Joye, who was a first-generation college student, was amazed when she received a choir scholarship from VC music instructor Ruth Williams.
“That just bowled me over,” Joye said. “I was not in the choir at Victoria High School. Ruth was the choir director at First Methodist Church where I sang. I get emotional about it to this day. It was very special.”
Joye participated in Victoria College’s choir, dance team, the Saberettes, and the Methodist Student Movement. She said the environment at VC helped her overcome some academic challenges.
“My strength was in making relationships,” Joye said. “I was not the best student, but I think God gave me the gift to build relationships. I was able to utilize that gift at Victoria College and grow from that.
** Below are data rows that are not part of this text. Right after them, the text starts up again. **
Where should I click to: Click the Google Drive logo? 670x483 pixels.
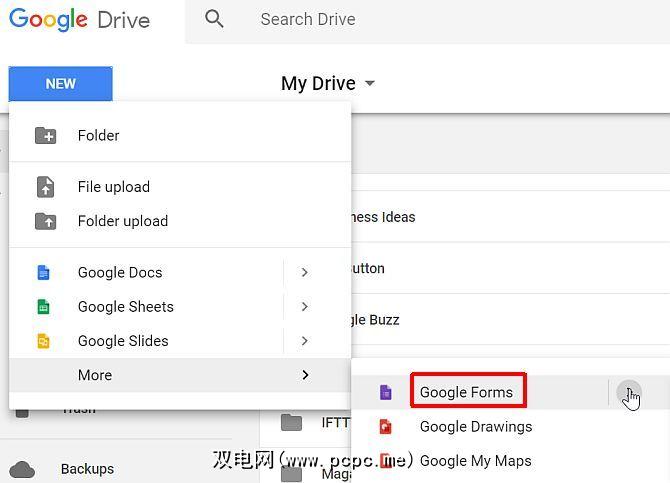[79, 20]
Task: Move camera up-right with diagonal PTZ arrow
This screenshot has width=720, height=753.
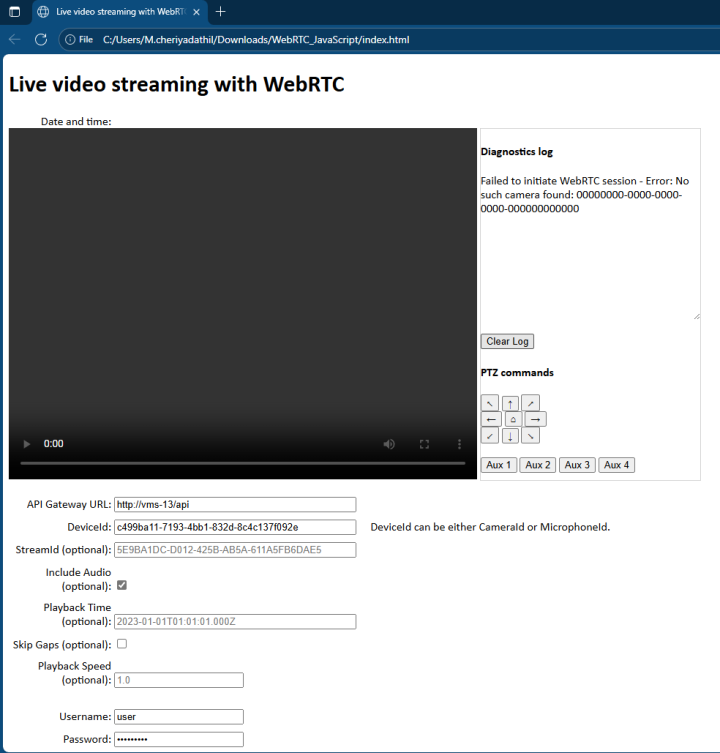Action: [x=531, y=403]
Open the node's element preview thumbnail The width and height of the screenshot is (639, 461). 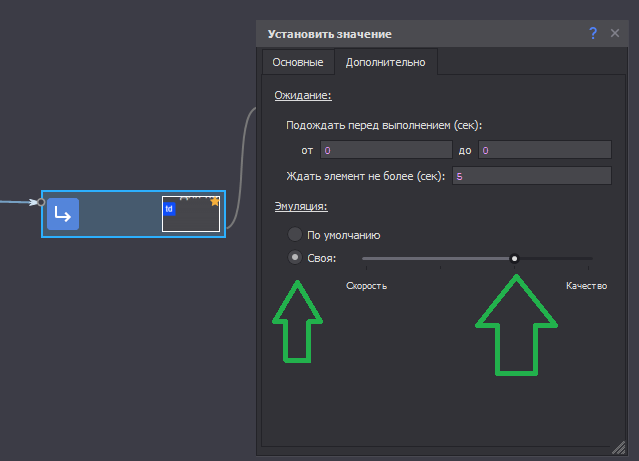[x=191, y=214]
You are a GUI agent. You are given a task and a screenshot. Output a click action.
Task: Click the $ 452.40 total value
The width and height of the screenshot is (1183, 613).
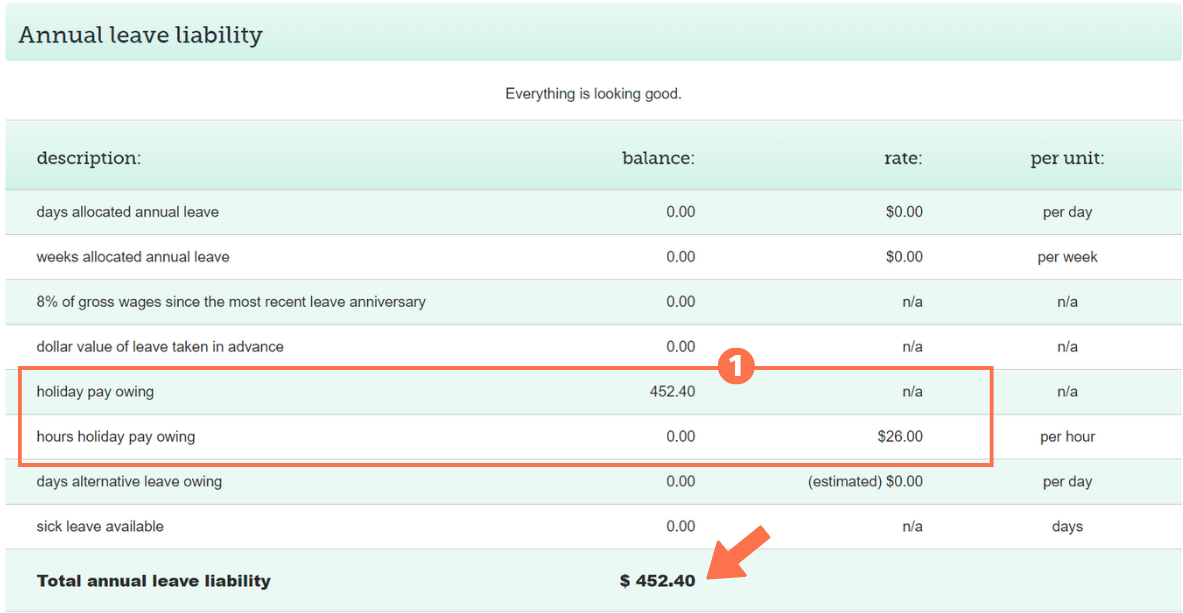(x=657, y=580)
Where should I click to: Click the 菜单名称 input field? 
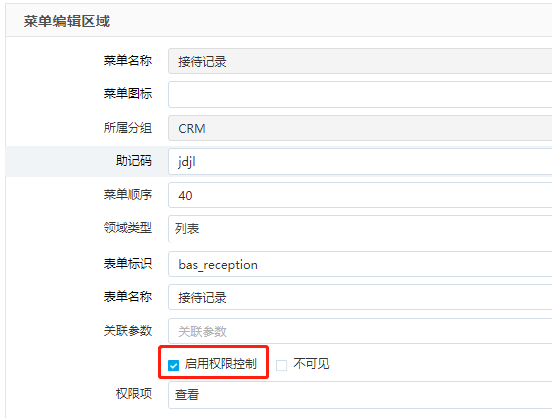tap(360, 61)
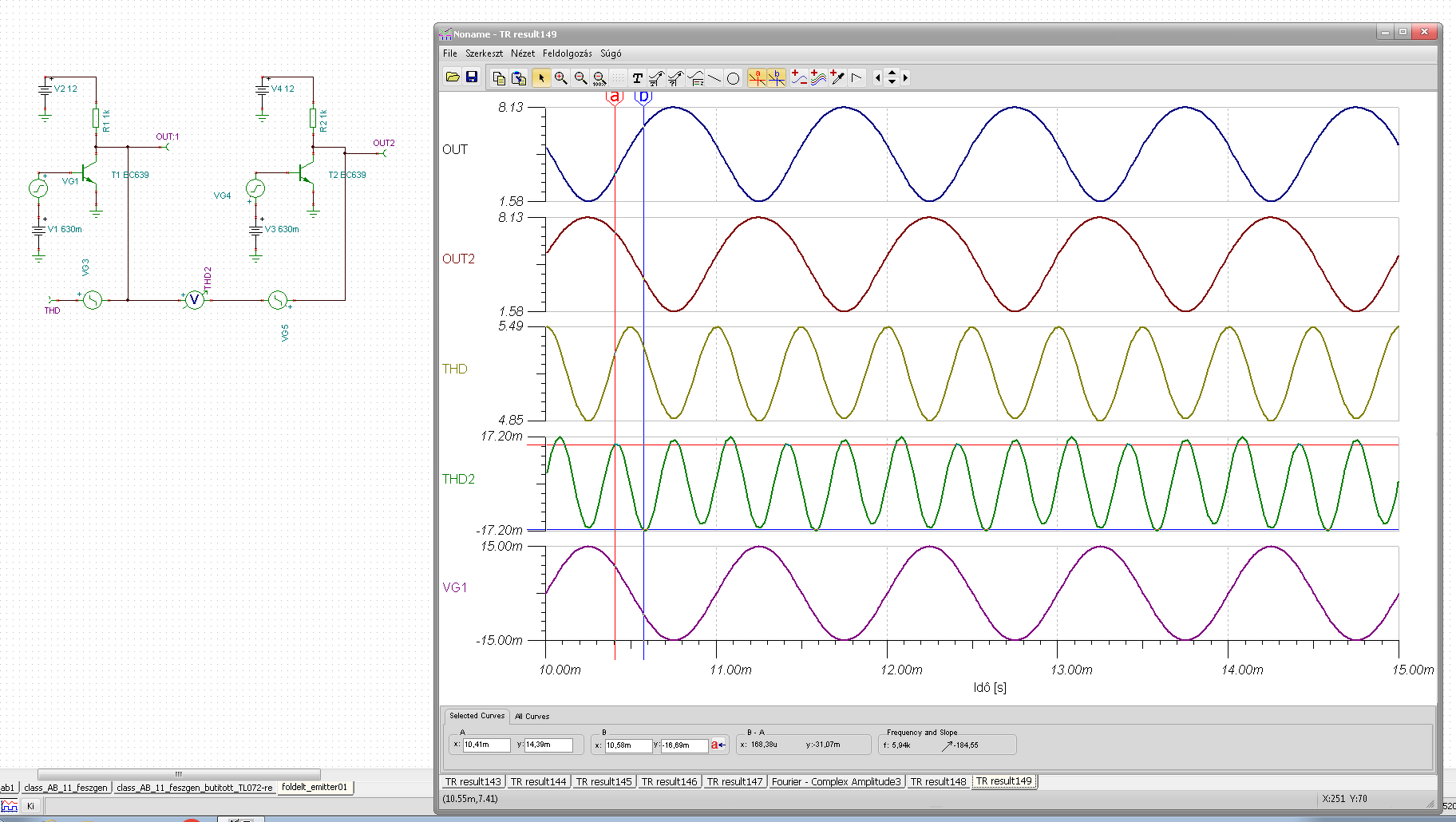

I enjoyed the camaraderie at VC. There was a closeness in the student body.”
Joye received her degree in 1963 from then-Southwest Texas Teachers College in San Marcos and immediately began her 30-year teaching career at Smith Elementary School.
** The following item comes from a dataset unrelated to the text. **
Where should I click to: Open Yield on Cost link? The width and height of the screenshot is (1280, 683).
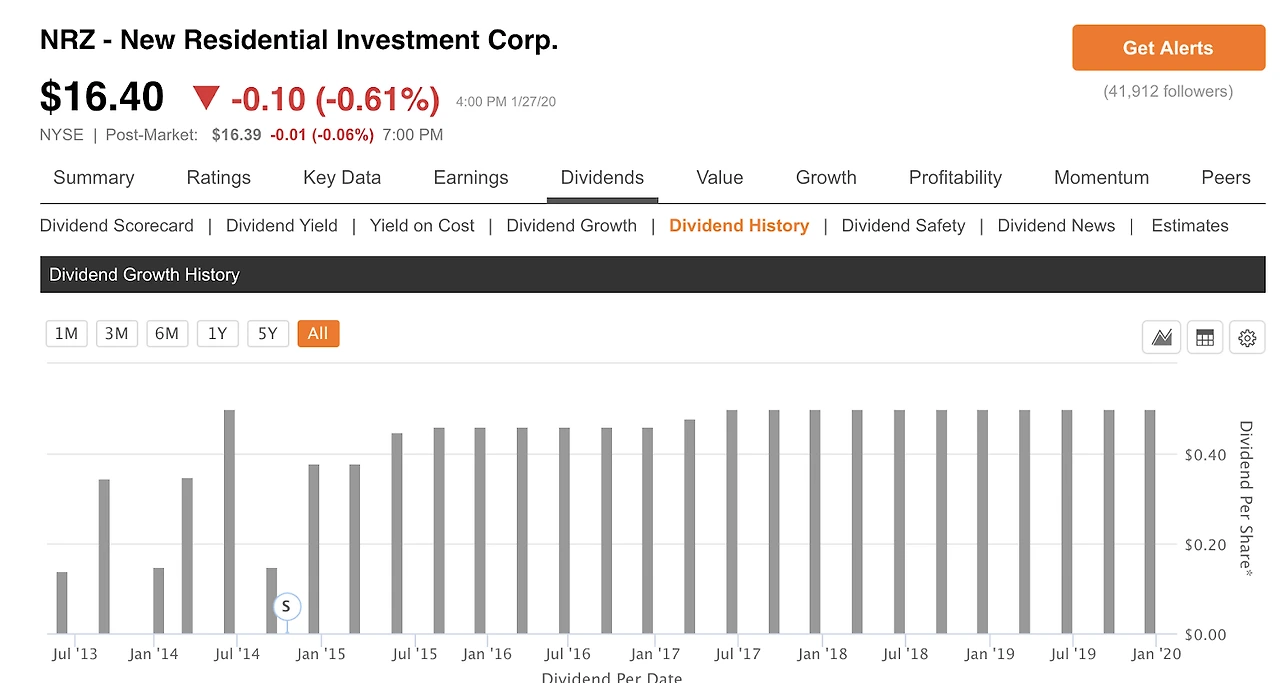tap(422, 226)
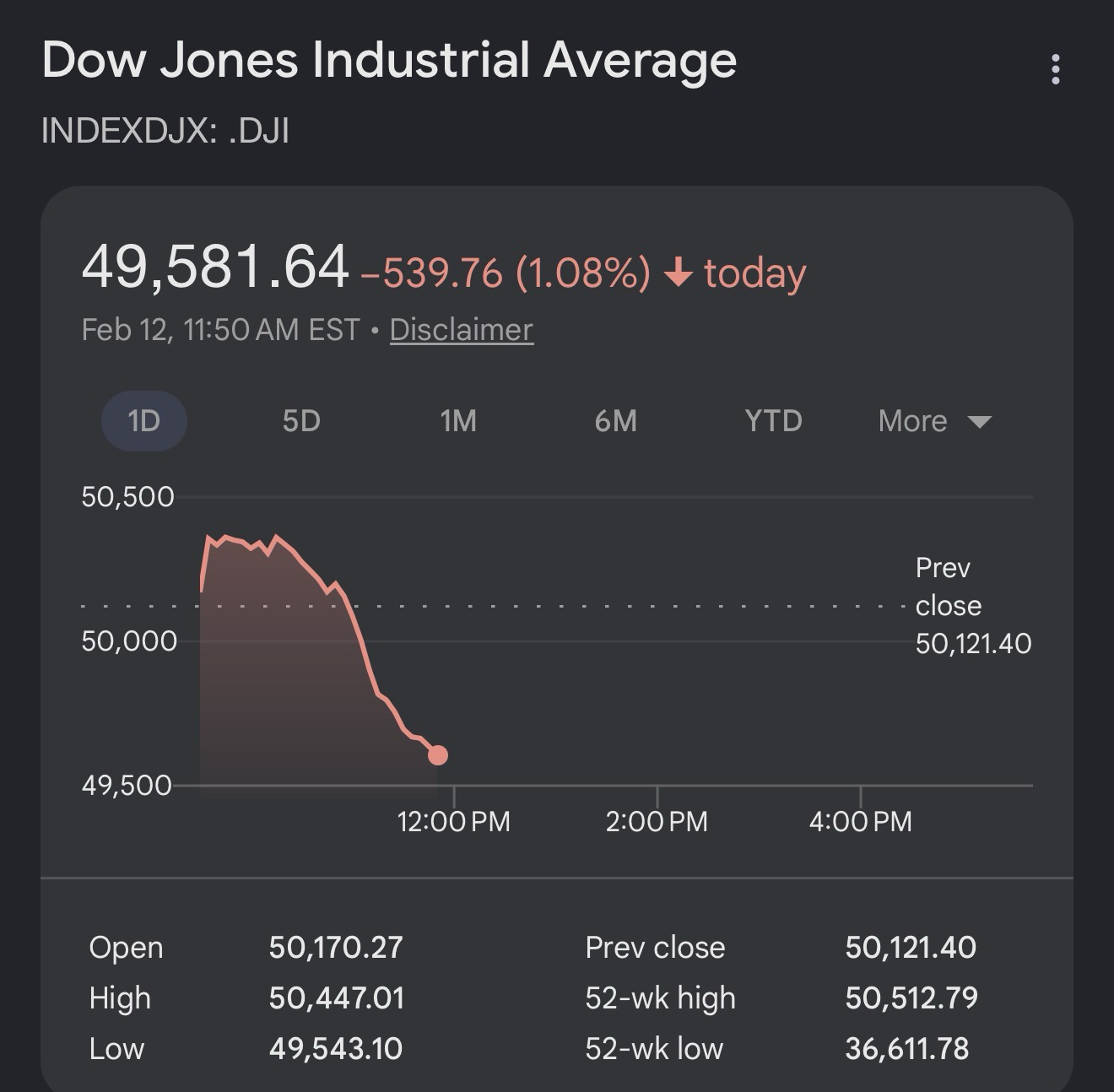Click the INDEXDJX: .DJI ticker label
1114x1092 pixels.
(165, 131)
Robert returned home to Victoria during the Fall of 1962 after struggling academically at Texas Lutheran University for two years. He enrolled at Victoria College and took six hours of classes in the fall and six more the following spring.
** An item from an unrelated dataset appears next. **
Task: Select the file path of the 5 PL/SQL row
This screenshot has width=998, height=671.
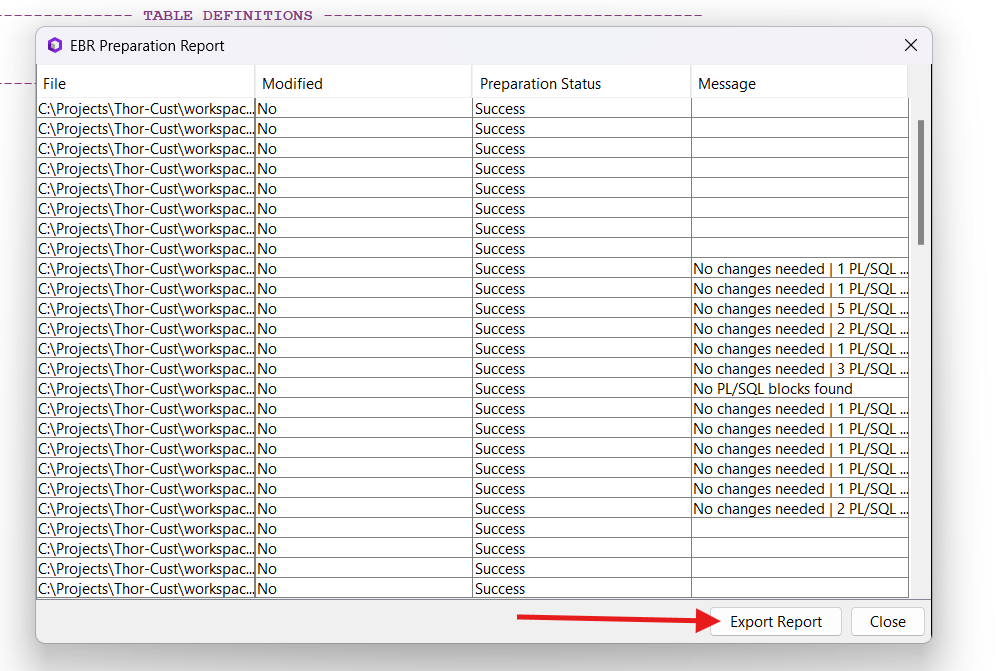Action: click(146, 309)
“I can say that at Victoria College, I learned to study,” said Robert, who attended TLU on a baseball scholarship. “I had gone to Texas Lutheran, but was really only there for baseball. I told my coach at TLU that it would be great if I could just go there and play baseball. But he told me that going to class was part of the deal.”
Robert credited two of his VC instructors, Esther Etzel and Charles Spurlin, for helping get over the academic hump.
“I was beginning to grow up a little bit,” Robert said. “Ms. Etzel was the kind of teacher who took a personal interest in you. She was always encouraging me, and Mr. Spurlin was the same way. They taught me how to study. I started doing well and all of a sudden began to like school. My GPA went up from then on.
“Joye also told me she wouldn’t marry me unless I finished school, so there was a little fear in my head.”
Robert, who would later return to TLU and obtain a bachelor’s degree in kinesiology, discovered his life’s calling when he and a fellow Victoria College classmate, David Campbell, went to Riverside Stadium to watch a Victoria High School baseball game.
“During about the fifth inning, I told David, ‘See that guy over in the third-base coaching box? I think I could do that for a living,’” Robert recalled.
Robert’s coaching career began in Falfurrias in 1966. Three years later, he accepted the head baseball coaching position at Victoria High. During his 17-year tenure as head coach of the Stingarees, Tripson mentored seven players who would later play professional baseball, including former major leaguers Mike Macha, Allan Ramirez, Ron Gant and Kevin Coffman.
Joye and Robert said they are thankful for Victoria College’s transformations of their lives and value to the Crossroads.
“Victoria College is a jewel for this region,” Robert said. “If you just show up and apply what you learn here, you’re going to do more than well.”